Sarah, I couldn't agree more.. I was married to my son's dad for 15 years, 14 of them miserable years! But, I am at peace with the fact that I really tried. We left when my son was 5 years old and it was not easy financially.. Larry and I met a little over 2 years later and married 6 weeks and 6 days after we met..Folks thought we we out of our minds..:coolwink: I figured I dated Clint's dad for 3 years before we married and that sure didn't work.. Larry and I will be married for 20 years in November! Guess we did know what we were doing, huh??


----------



## QUIGLEY'S MOM (Jan 12, 2010)

chideb said:


> [/B]
> 
> Sarah, I couldn't agree more.. I was married to my son's dad for 15 years, 14 of them miserable years! But, I am at peace with the fact that I really tried. We left when my son was 5 years old and it was not easy financially.. Larry and I met a little over 2 years later and married 6 weeks and 6 days after we met..Folks thought we we out of our minds..:coolwink: I figured I dated Clint's dad for 3 years before we married and that sure didn't work.. Larry and I will be married for 20 years in November! Guess we did know what we were doing, huh??


What a great story Deb. So glad you are at peace that you tried. I have no doubt that is a true statement!!! 14 years of misery is a very long time. So glad you and Larry have been happy. 

And really Sarah 28 years can go by in a flash or can be endless depending on which side of happy you are on. I have 2 beautiful daughters 23 and 18. Their growing up went by so very fast. I have often wondered where did the time go then realize it went in a flash of volunteering at their school, room mom, chaperoning field trips, band trips, theatre trips, dance recitals, band concerts, theater productions.

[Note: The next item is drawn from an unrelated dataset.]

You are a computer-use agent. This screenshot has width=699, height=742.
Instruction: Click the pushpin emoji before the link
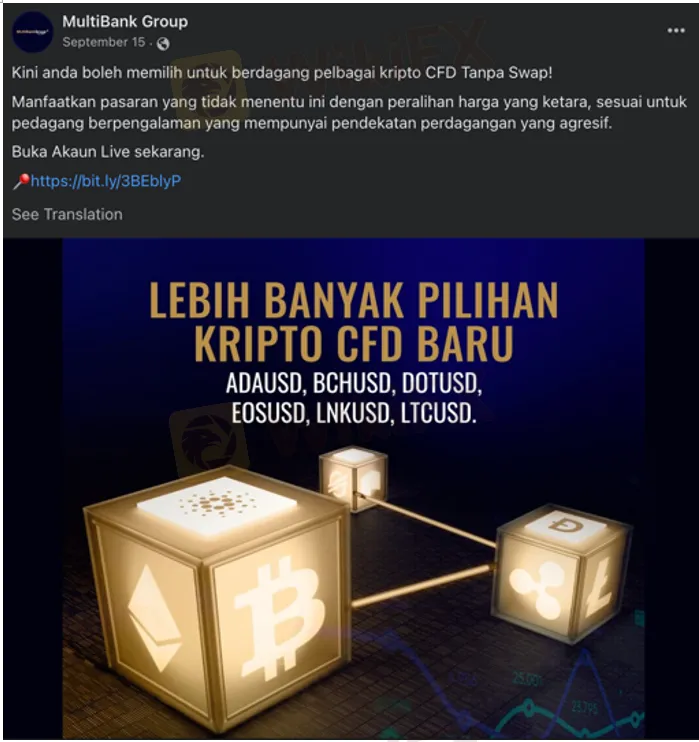(x=21, y=181)
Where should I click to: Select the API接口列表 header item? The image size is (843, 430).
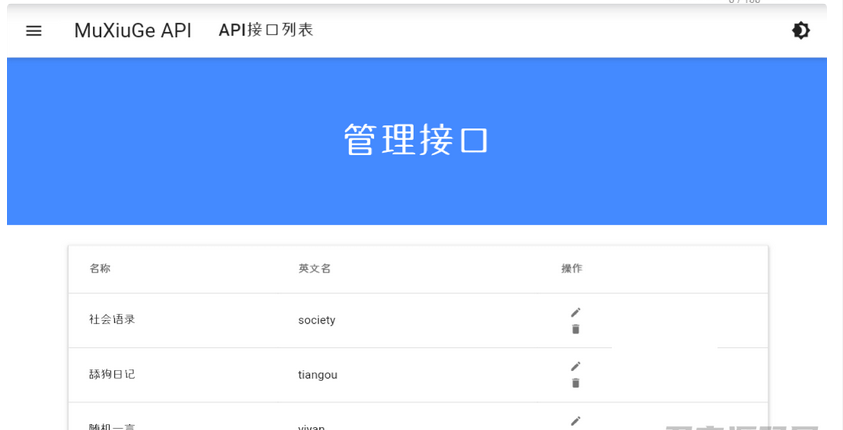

You name it we were as involved as we could be knowing they would be gone in a flash! I treasured every momnet I could. I also embraced each moment as well. Not being sorry for it being gone but glad that they were growing and prospering under our guidence. Being there to share their joys with out sufficating. Knowing that they needed their space as well in order to create themselves. It was an honor and a blessing to raise them and I thank God everday for the trust He had in us. 

My 28 years of marriage have not always been easy however, I have had it much much better then a lot of folks I know. My parents had 50 beautiful years together same with my grandparents. My husbands parents the same. we had amazing examples of how a good strong family functions and we try the best we can to set a good example to not only our children but their friends as well. We are far from perfect and make our fair share of mistakes. We try to learn from them. We try to stay positive and we are just good ordinary folks trying to do extraordinary things at times

Thanks for listening to me ramble. LOL.


----------



## cherper (May 8, 2009)

quigley's mom I'm so glad to hear how your life turned around for the better, thank God for that. I am keeping sweet quigley in my prayers.


----------



## 18453 (Feb 6, 2010)

Ah you guys will make me cry it's so rare now days!!

Life speeds by when you have children my little girl turns 10 in a months time and I can't believe how fast the last 10 years have gone!!


----------



## TLI (Sep 3, 2008)

Sending best wishes and heart felt thoughts. Quigley and your family will be in our prayers. (((Hugs)))


----------



## flippedstars (Dec 16, 2009)

Quigley tell your momma to stop saying you have a tiny penis! JK. 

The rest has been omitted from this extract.